Меня охватило беспокойство, когда я перевернул обложку. Внутри были фотографии, от которых у меня скрутило живот. С каждым просмотренным снимком меня обуревали ярость и ненависть. Когда я пролистал все до последней они рассыпались веером, и мне пришлось их подбирать.
— Де Лука сказал, что девчонка останется жива, если ты сумеешь разделаться с Гришкой Калашником. Но для начала он хочет, чтобы Иван Милославский был ликвидирован, а голова Анатолия Калашника лежала в коробке.
Мои глаза оторвались от изображений трех мужчин.
— В коробке буквально? — уточнил я, приподняв бровь.
— Да. Буквально.
— По рукам.
Я перебирал омерзительные изображения того, что вытворял ее отец, пока не наткнулся на то, от чего закипела кровь.
— Кто этот жирный ублюдок? — спросил я с едва сдерживаемой яростью.

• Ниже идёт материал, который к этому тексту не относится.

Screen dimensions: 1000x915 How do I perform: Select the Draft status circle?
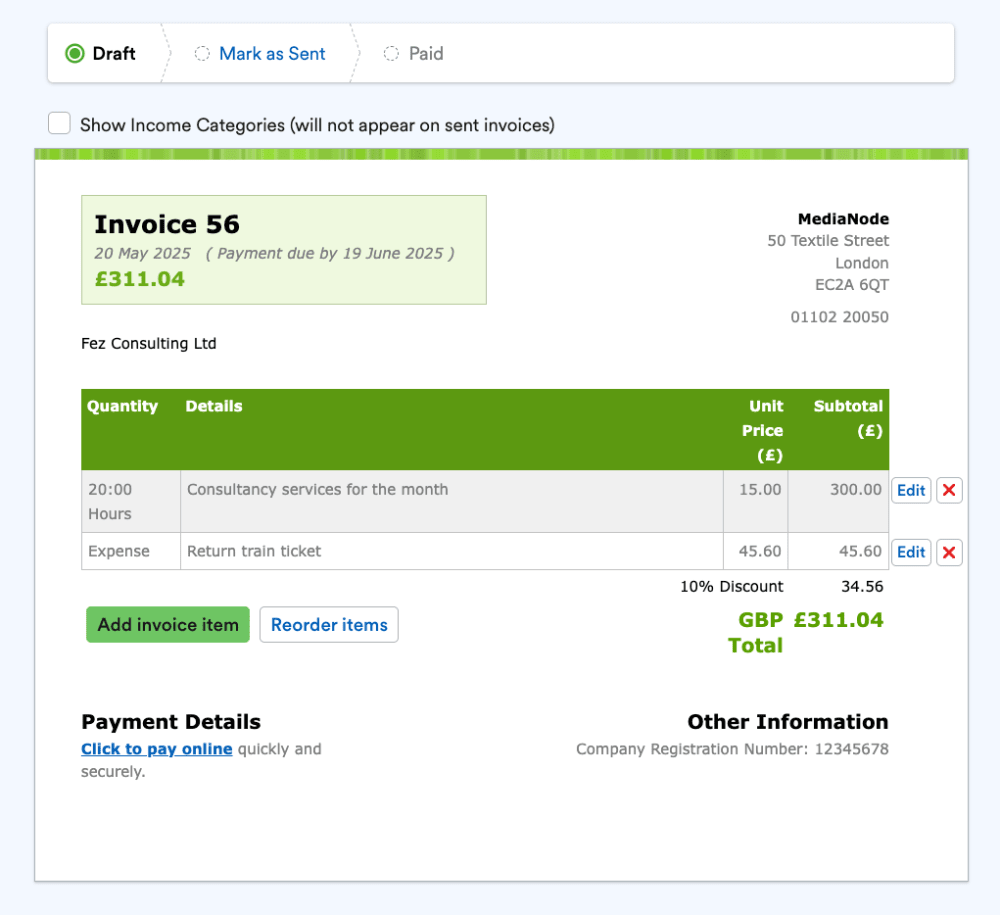click(x=75, y=53)
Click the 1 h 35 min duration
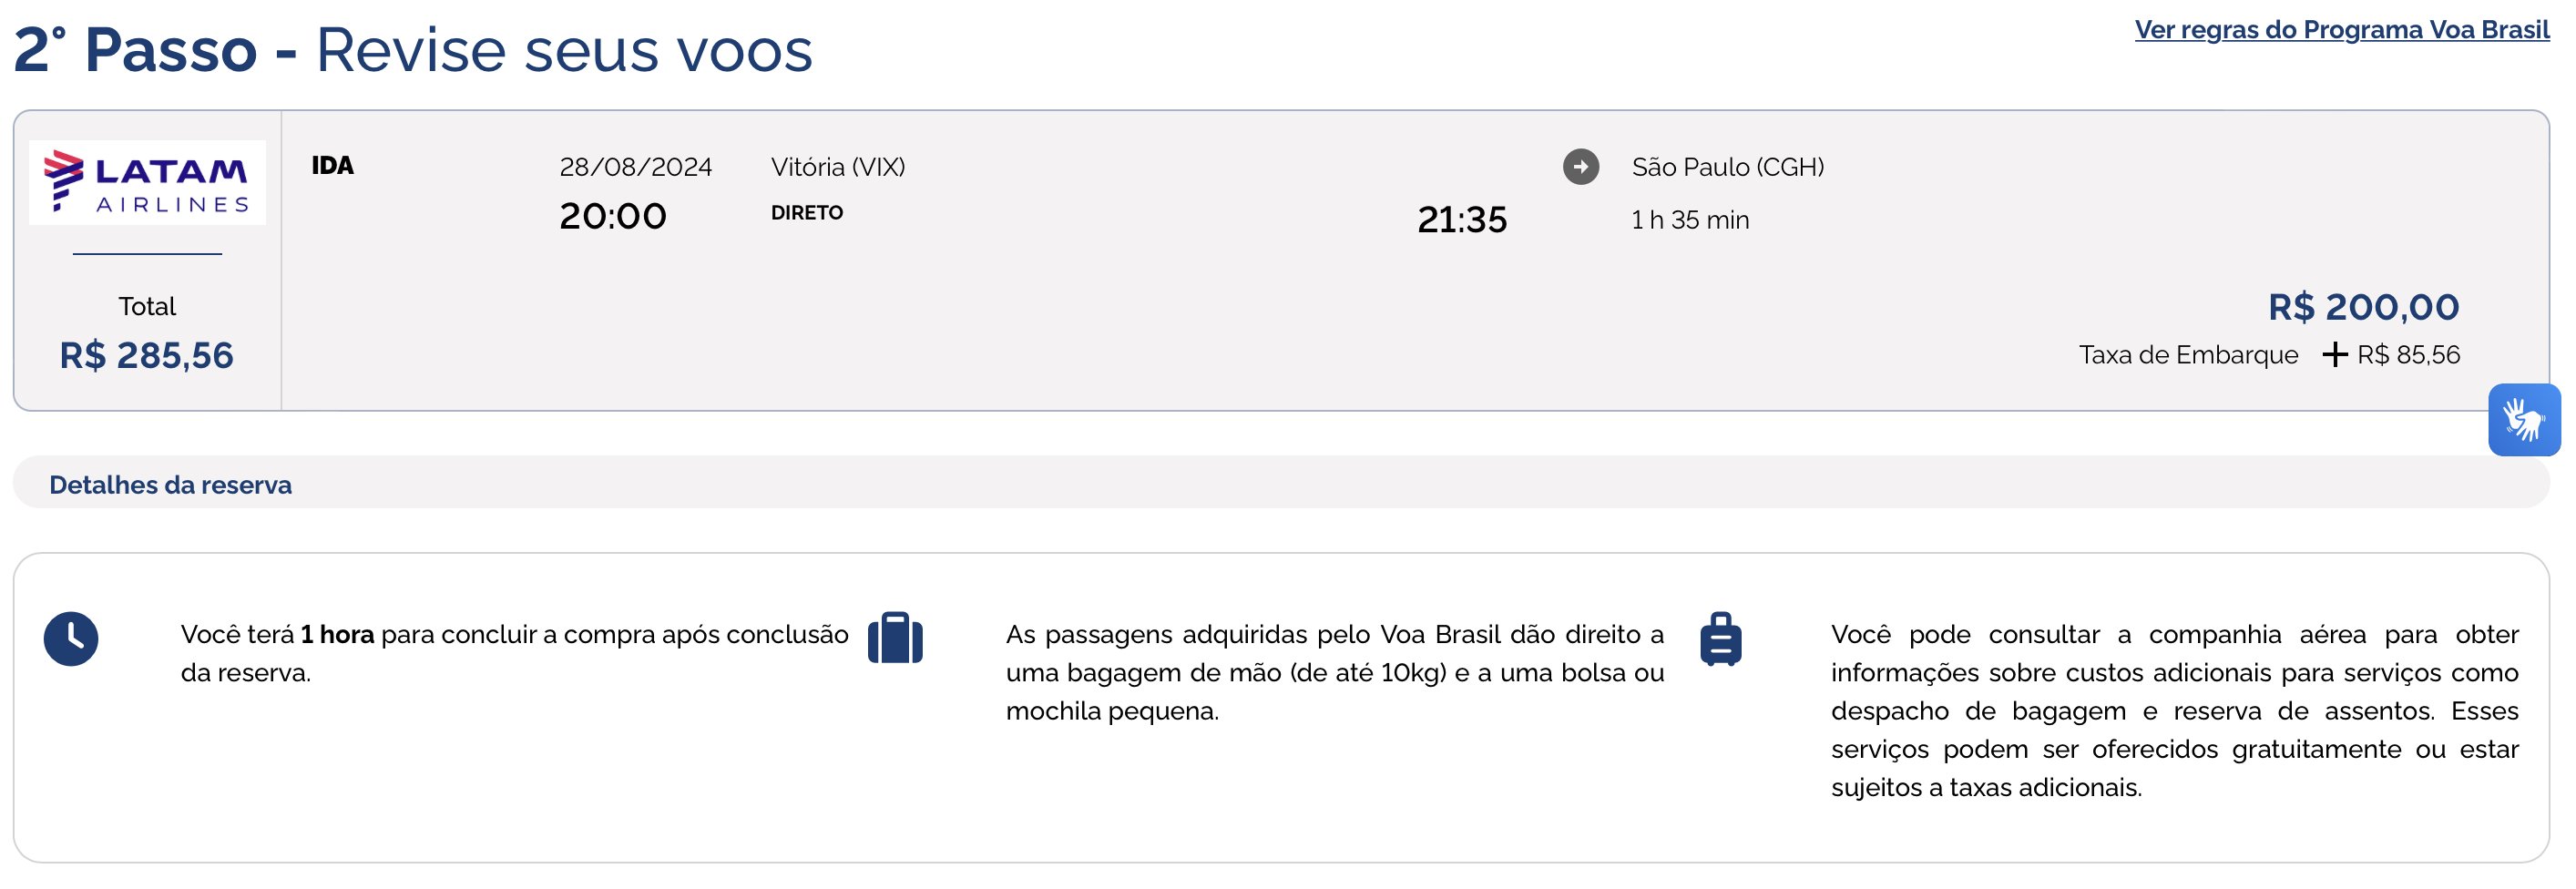 (x=1690, y=220)
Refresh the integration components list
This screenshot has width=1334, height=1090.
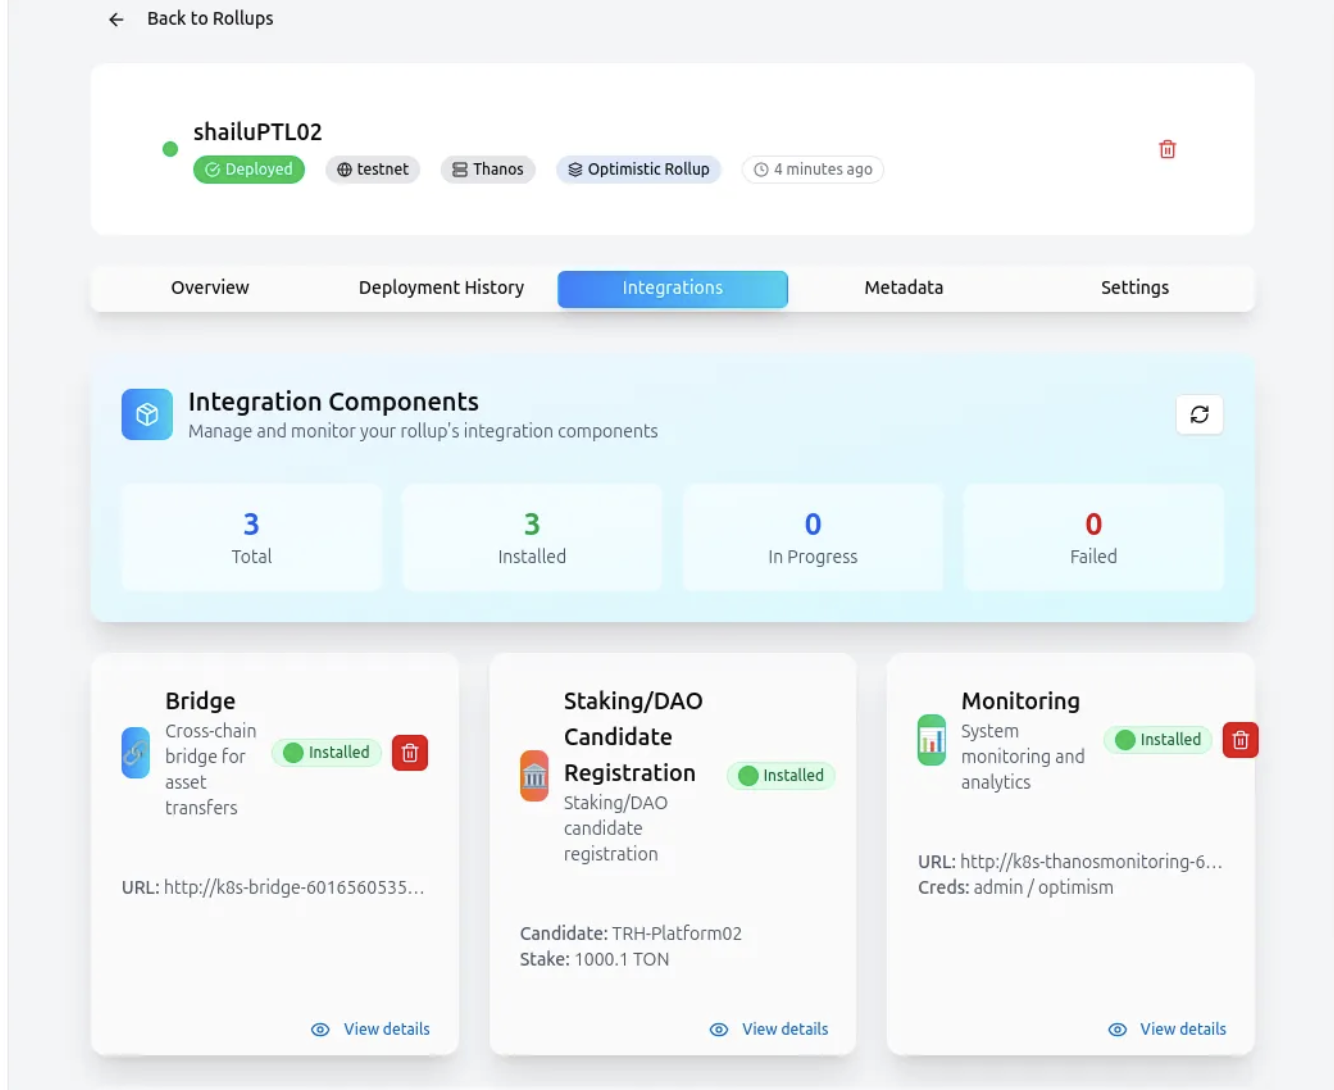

Ручки в стаканчике на столе Венома задребезжали и рассыпались. Он вздохнул и покачал головой, поправляя их.
— Это Лестер Деймен. Старший сын бывшего сенатора Фрэнка Деймена. Богат, как Крез. И извращенец, как и вся его поганая семейка.
Веном выплюнул свой ответ, будто у него во рту оставался неприятный привкус.
— Скажи Де Луке, что его башку я подкину задаром.
Я бросил снимки на стол, кривя губы.
— Вуду….
Он произнес мое имя с предупреждением.
— Нет. Это не обсуждается. Ублюдок заплатил миллион долларов ее гребаному отцу за чертову девственность дочери. Ей было пятнадцать лет, бл*ть. Я сам отправлю его в преисподнюю, если потребуется, с его членом, засунутым так глубоко в глотку, что он будет отхаркиваться, пытаясь сглотнуть.
Ярость пронизывала меня, и потребность высвободить тьму изнутри была почти неконтролируемой.
— Если хочешь вынести это на голосование, не вопрос. Но если понадобится, я выйду из клуба и сделаю все сам.
Зверь скалился и скрежетал зубами.
Веном положил руку на мое предплечье, и в комнате все стихло. Рычащий монстр отполз в свой угол, а я сидел, тяжело дыша, глядя в глаза Венома необычного оттенка.
— Мы вынесем это на голосование, но я хочу, чтобы ты держал себя в руках. Ты не можешь пустить под откос свою жизнь, пытаясь защитить ее.
Не дрогнув, я встретил его взгляд.
— Нет уж, я могу. Она моя. У меня было видение насчет нее, — признался я тихо.
Он резко вдохнул.
— Вуду, твои видения не всегда точны, — попытался возразить он, но мне было плевать.
— Мои видения с годами становятся все более точными, и ты это знаешь. Черт, у меня же совсем недавно было видение про Акселя и его старуху в Аризоне. И ты в курсе, что я был прав насчет того дерьма.
Я выдержал паузу.
— Слушай, я на самом деле видел, как мы поженились, но также я видел, как ей причинили боль. Эту часть я должен предотвратить, если сумею.
В расстройстве я провел рукой по волосам.
— Значит, ты определяешь свое будущее и любовь на основании видения? — с недоверием переспросил Веном.
— Нет, — проговорил я медленно, словно разговаривая с трехлетним ребенком. — У меня уже давно возникло сильное влечение к ней. Мое видение просто показало мне, что я на правильном пути. А та фотография с Лестером Дейменом? Сожги ее. Это причина, по которой он точно труп. Девушка на снимке — моя женщина, и я не хочу, чтобы мои братья видели ее такой.
Его голова на секунду опустилась, и я расслышал, как он пробормотал: «Бл*ть», прежде чем вновь встретился со мной взглядом.
— Хорошо. Созывай церковь на сегодняшний вечер. Если братья согласятся, то Деймен твой. Если нет, то ты не тронешь его.
Эти слова были произнесены безоговорочным тоном, и мне оставалось только скрежетать зубами. Несмотря на свои чувства, я понимал, что он был прав. Нельзя было позволять моим личным чувствам уничтожить наш клуб. Я лишь молился, чтобы браться поддержали меня.